LOVE(2) [VALENTINE'S DAY 2002] 

+ SHOULDER UPDATE

                            [I wrote this to celebrate Valentine's Day and then missed my intended date. I can't blame it on my shoulder or anything else except poor planning. I hope you'll enjoy it in the spirit given even if it seems late.]

                                   We all enjoy reading or hearing children's comments on serious subjects. In their innocence, they often have surprising insights. A friend recently sent me a list of children's responses to the question "what does love mean?". One answer in particular struck me: "If you want to learn to love better, you should start with a friend whom you hate." (This was from a 6-year old girl.) This child captured a number of ideas in one simple sentence. One, the meaning of love is hard to express in abstract words, it needs to be found in experience. Second, implicitly, we do want to learn to love better. Three, that you can "hate" a friend. And, finally, to love someone you "hate" is the ultimate expression of love.

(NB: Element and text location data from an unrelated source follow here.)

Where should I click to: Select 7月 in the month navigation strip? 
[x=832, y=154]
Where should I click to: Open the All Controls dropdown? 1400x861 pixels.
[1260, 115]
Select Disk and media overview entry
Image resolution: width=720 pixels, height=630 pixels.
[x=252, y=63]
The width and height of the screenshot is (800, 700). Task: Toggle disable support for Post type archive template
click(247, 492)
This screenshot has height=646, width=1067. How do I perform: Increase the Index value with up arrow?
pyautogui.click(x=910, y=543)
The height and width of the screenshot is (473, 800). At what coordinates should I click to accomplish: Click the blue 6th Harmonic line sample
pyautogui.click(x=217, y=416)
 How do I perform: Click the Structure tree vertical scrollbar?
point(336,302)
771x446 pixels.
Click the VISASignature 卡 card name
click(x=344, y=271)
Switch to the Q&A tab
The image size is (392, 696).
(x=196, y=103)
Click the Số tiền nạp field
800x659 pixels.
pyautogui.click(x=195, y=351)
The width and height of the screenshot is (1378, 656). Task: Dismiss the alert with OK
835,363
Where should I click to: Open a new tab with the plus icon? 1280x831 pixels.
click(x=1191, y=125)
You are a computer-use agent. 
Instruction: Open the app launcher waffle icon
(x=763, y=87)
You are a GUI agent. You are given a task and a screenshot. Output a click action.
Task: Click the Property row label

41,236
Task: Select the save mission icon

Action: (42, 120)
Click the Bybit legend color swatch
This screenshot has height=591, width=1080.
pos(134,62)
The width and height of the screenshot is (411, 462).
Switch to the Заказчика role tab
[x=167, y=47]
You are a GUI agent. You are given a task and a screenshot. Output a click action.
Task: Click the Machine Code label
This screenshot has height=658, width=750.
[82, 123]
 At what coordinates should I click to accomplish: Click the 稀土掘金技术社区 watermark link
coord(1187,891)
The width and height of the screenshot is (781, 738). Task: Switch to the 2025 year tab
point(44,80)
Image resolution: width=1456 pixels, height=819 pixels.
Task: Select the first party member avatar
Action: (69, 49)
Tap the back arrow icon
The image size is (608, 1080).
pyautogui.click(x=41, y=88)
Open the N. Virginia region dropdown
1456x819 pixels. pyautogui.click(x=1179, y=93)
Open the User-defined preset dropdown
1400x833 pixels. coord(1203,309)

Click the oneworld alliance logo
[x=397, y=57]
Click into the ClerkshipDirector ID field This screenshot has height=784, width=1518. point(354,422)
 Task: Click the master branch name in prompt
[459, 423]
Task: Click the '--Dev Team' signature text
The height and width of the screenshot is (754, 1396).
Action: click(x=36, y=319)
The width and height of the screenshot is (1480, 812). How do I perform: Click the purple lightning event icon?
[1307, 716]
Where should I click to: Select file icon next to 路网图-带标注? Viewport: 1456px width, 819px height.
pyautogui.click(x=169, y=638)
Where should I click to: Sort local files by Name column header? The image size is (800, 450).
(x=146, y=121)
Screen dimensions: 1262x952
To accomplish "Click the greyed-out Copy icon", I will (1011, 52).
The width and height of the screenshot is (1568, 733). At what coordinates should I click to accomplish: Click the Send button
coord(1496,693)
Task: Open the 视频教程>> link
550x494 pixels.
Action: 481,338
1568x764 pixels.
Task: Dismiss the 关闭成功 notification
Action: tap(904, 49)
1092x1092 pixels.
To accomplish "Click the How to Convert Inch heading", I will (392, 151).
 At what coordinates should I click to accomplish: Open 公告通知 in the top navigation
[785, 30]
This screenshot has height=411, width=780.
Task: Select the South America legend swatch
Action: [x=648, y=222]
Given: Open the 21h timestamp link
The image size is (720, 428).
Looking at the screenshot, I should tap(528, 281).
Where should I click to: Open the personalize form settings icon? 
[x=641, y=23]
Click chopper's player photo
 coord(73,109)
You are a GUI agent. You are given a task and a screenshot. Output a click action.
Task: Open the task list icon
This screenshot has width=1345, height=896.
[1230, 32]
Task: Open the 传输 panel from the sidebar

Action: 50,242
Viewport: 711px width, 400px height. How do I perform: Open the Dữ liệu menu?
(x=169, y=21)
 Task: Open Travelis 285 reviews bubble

                                     Love is something we all seek, something we know when we find, but something hard to put into words. In some sense, the ability to love is innate. In my view, we all have the capacity to love. We may repress it, we may never find the occasion to express it, but we all can give love. I watch the most misogynistic, loveless people I know express love for pets. I watch hoodlums express love for their mothers. I've seen enough to know that the ability to love is in everyone, if the right love object is present. I also believe we all have the capacity to receive love. Many of us feel unloved but even the worst of us still hope for love. The mothers of the hoodlums I mentioned, some of the worst people I can imagine, murderers even, love their children. I've tried to define love in words and am not satisfied with my efforts. It's something beyond the strongest "like", it includes a self-less quality, it's beyond the chemical, but these things don't capture love. I'll have to be satisfied with "I know it when I see it."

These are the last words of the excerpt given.